§ TASK BRIEF:
Send back every line of the data exactly.
——
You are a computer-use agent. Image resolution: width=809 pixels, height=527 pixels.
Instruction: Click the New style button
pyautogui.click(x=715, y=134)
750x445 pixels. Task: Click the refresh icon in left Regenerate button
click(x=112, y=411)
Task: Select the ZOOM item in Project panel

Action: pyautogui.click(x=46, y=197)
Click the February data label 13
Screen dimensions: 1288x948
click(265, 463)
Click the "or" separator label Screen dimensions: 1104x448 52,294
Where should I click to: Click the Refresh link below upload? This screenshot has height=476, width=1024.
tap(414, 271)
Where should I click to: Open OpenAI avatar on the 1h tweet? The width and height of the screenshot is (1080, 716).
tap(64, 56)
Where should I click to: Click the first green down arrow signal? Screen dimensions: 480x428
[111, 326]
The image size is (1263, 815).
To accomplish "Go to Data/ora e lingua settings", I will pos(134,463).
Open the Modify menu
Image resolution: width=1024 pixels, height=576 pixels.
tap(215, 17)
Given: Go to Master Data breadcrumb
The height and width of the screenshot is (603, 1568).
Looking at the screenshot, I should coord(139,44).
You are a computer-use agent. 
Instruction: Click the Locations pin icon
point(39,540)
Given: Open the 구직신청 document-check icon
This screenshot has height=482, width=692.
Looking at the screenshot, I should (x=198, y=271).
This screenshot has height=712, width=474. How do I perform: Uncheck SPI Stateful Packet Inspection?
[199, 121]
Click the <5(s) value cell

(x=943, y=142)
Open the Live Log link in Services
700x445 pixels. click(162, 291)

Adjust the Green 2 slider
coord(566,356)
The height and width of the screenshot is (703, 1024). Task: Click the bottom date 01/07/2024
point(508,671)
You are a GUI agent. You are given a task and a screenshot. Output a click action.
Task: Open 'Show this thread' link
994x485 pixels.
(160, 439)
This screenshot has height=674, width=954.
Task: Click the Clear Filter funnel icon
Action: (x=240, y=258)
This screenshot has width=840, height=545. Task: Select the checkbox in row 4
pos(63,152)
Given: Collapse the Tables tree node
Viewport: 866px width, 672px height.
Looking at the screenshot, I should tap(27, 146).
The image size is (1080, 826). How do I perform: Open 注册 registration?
——
§ RESULT BELOW:
You are a computer-use agent. Image resolution: width=809 pixels, height=527 pixels.
Instruction: Click the New style button
pyautogui.click(x=715, y=134)
750x445 pixels. Task: Click the refresh icon in left Regenerate button
click(x=112, y=411)
Task: Select the ZOOM item in Project panel

Action: pyautogui.click(x=46, y=197)
Click the February data label 13
Screen dimensions: 1288x948
click(265, 463)
Click the "or" separator label Screen dimensions: 1104x448 52,294
Where should I click to: Click the Refresh link below upload? This screenshot has height=476, width=1024.
tap(414, 271)
Where should I click to: Open OpenAI avatar on the 1h tweet? The width and height of the screenshot is (1080, 716).
tap(64, 56)
Where should I click to: Click the first green down arrow signal? Screen dimensions: 480x428
[111, 326]
The image size is (1263, 815).
To accomplish "Go to Data/ora e lingua settings", I will pos(134,463).
Open the Modify menu
Image resolution: width=1024 pixels, height=576 pixels.
tap(215, 17)
Given: Go to Master Data breadcrumb
The height and width of the screenshot is (603, 1568).
Looking at the screenshot, I should coord(139,44).
You are a computer-use agent. 
Instruction: Click the Locations pin icon
point(39,540)
Given: Open the 구직신청 document-check icon
This screenshot has height=482, width=692.
Looking at the screenshot, I should (x=198, y=271).
This screenshot has height=712, width=474. How do I perform: Uncheck SPI Stateful Packet Inspection?
[199, 121]
Click the <5(s) value cell

(x=943, y=142)
Open the Live Log link in Services
700x445 pixels. click(162, 291)

Adjust the Green 2 slider
coord(566,356)
The height and width of the screenshot is (703, 1024). Task: Click the bottom date 01/07/2024
point(508,671)
You are a GUI agent. You are given a task and a screenshot. Output a click action.
Task: Open 'Show this thread' link
994x485 pixels.
(160, 439)
This screenshot has height=674, width=954.
Task: Click the Clear Filter funnel icon
Action: (x=240, y=258)
This screenshot has width=840, height=545. Task: Select the checkbox in row 4
pos(63,152)
Given: Collapse the Tables tree node
Viewport: 866px width, 672px height.
Looking at the screenshot, I should tap(27, 146).
The image size is (1080, 826). How do I perform: Open 注册 registration?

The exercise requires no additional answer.